No mesmo dia, no texto do sublide da página A4, a mesma arrogância jornalística: ‘A farra dos cartões corporativos já derrubou uma ministra. Matilde Ribeiro… pediu demissão na sexta-feira, 19 dias depois de o Estado ter revelado que ela foi a campeã de gastos com cartão’. Em 10 de fevereiro, página A4, o jornalão fala dos saques com cartões do Judiciário e do Ministério Público e, mais uma vez, atribui as decisões dos ministros de conter desvios como repercussões de sua ação, antes de tudo. Diz o texto: ‘… vários dirigentes do Judiciário adotaram soluções drásticas… Foi o que fez, por exemplo, o presidente do TSE… A decisão veio depois que reportagem do Estado revelou o aumento dos gastos com cartões e saques em dinheiro…’.

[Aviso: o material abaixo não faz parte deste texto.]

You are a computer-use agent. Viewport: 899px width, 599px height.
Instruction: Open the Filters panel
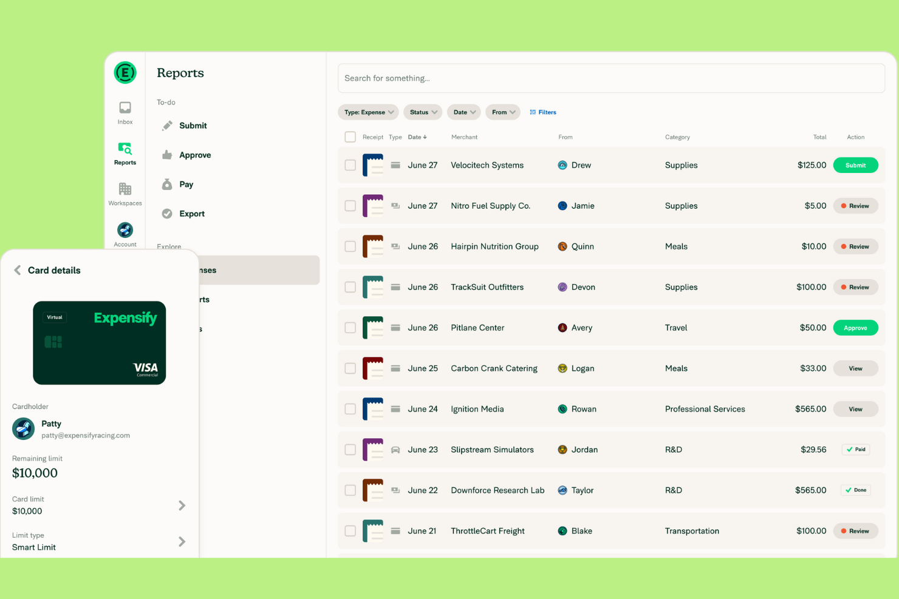coord(542,112)
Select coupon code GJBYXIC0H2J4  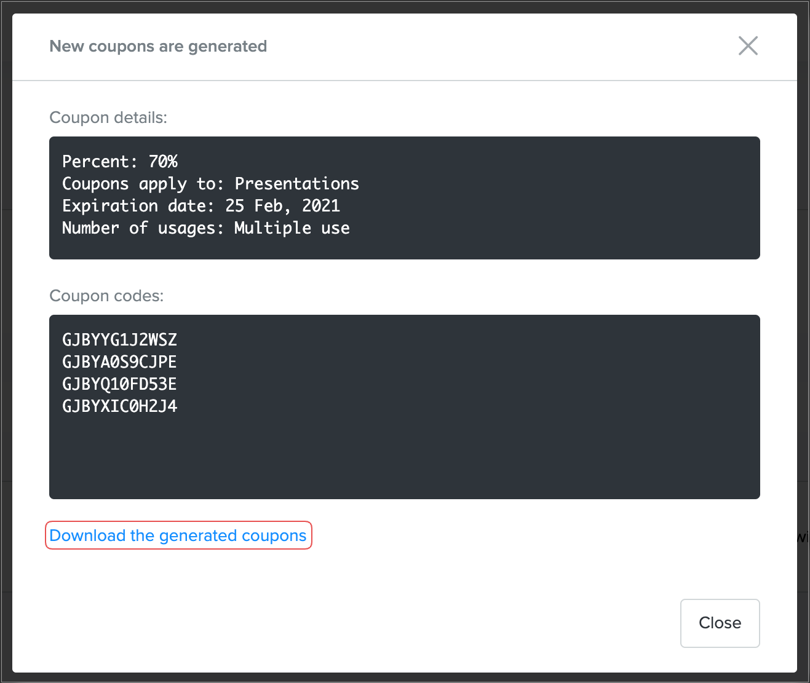(119, 406)
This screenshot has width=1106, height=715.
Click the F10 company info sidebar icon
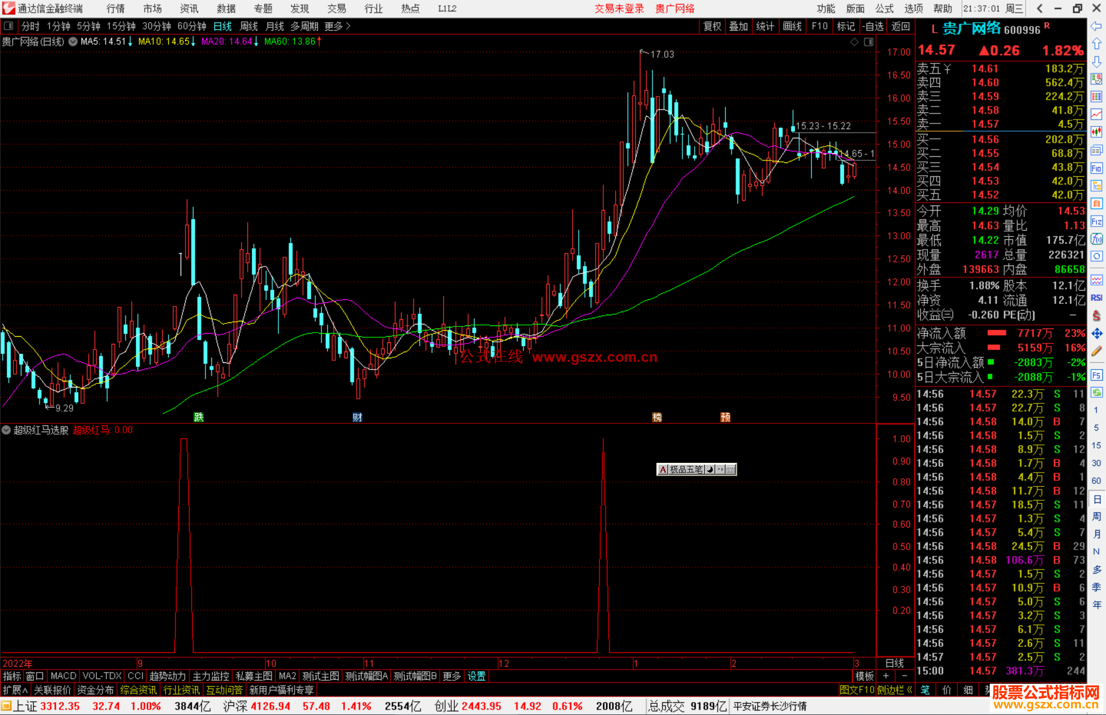point(1096,168)
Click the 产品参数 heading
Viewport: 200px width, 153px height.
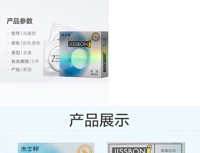click(20, 21)

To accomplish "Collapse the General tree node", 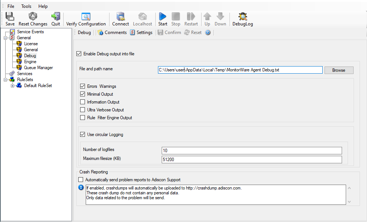I will tap(6, 38).
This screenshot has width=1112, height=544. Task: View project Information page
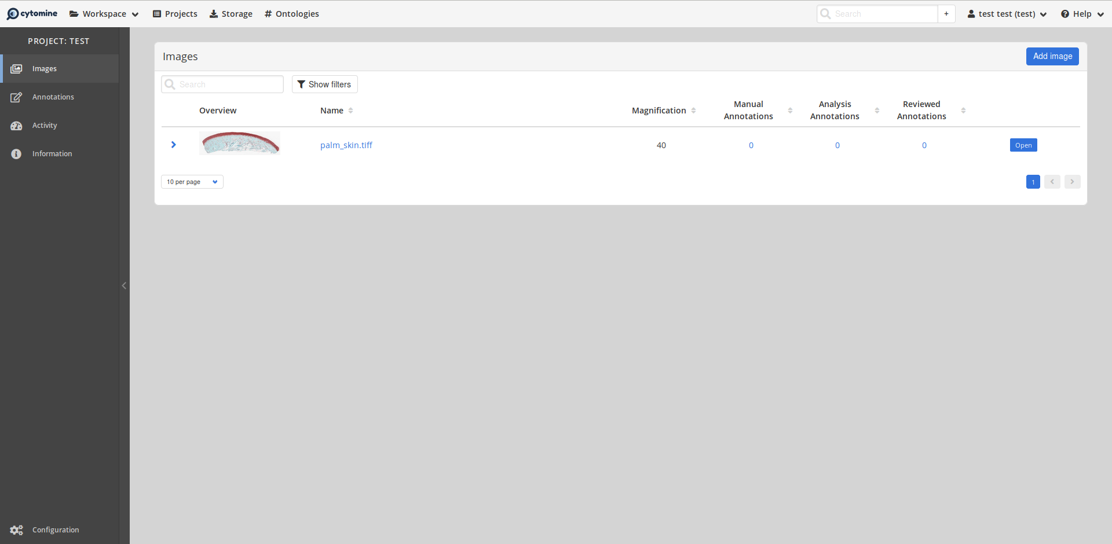tap(52, 153)
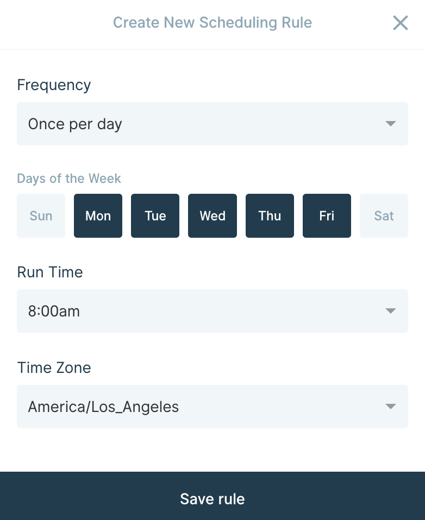
Task: Deselect the Wed day toggle
Action: coord(212,215)
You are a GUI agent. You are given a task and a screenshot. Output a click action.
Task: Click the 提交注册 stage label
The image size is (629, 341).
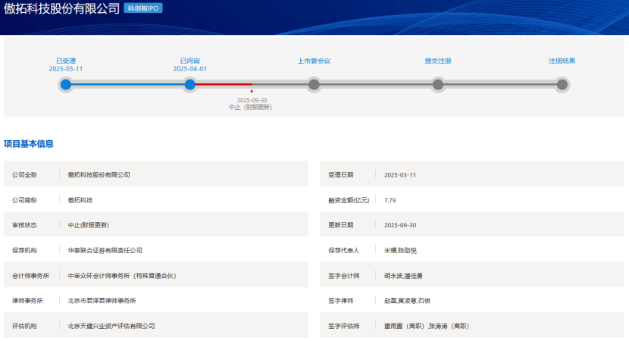tap(437, 61)
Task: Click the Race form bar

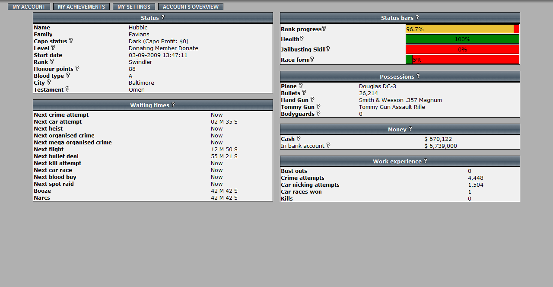Action: [x=462, y=60]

Qual é o fato, afinal? O jornal transforma seu noticiário no parâmetro dos acontecimentos, transforma o seu calendário de denúncias no calendário da política. Segundo o Estadão, as coisas acontecem na medida da sua intervenção no cenário da política. Poucas vezes vi tamanha pretensão de alguém em se transformar no senhor dos fatos, árbitro das coisas, o senhor do tempo, o senhor da política.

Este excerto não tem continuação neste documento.